* EXERCISE INSTRUCTIONS:
Nothing is needed except the lines below that run from the one with "Hospital Records website (177, 2062)" through the one with "Titel (111, 599)", repeated exactly.

────

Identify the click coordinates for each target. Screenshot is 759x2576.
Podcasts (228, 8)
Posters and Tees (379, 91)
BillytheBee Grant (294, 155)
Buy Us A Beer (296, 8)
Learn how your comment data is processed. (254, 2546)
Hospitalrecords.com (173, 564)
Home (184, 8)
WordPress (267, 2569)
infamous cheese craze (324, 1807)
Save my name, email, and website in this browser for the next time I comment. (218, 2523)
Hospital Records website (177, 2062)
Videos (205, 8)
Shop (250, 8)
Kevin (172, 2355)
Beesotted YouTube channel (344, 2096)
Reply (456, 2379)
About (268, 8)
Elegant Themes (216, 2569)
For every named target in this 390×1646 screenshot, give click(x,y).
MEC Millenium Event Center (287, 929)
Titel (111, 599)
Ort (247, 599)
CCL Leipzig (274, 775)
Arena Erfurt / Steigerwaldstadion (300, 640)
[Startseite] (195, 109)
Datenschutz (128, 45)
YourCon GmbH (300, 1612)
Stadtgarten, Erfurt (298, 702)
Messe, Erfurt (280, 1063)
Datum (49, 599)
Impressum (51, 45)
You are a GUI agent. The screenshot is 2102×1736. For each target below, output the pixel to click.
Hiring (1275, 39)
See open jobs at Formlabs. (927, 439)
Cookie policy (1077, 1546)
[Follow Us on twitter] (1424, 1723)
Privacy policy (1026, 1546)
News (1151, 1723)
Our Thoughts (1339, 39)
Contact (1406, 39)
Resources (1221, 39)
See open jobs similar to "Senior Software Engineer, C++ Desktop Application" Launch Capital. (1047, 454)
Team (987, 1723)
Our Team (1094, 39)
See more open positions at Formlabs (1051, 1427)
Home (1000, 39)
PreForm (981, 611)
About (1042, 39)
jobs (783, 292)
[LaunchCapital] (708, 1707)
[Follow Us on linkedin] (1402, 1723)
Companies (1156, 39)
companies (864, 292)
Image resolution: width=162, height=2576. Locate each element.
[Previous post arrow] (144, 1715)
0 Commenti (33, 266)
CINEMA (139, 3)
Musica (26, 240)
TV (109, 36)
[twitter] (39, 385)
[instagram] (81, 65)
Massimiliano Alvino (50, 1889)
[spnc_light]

────

* OUTPUT OF THE EXERCISE:
Hospital Records website (177, 2062)
Videos (205, 8)
Shop (250, 8)
Kevin (172, 2355)
Beesotted YouTube channel (344, 2096)
Reply (456, 2379)
About (268, 8)
Elegant Themes (216, 2569)
For every named target in this 390×1646 screenshot, give click(x,y).
MEC Millenium Event Center (287, 929)
Titel (111, 599)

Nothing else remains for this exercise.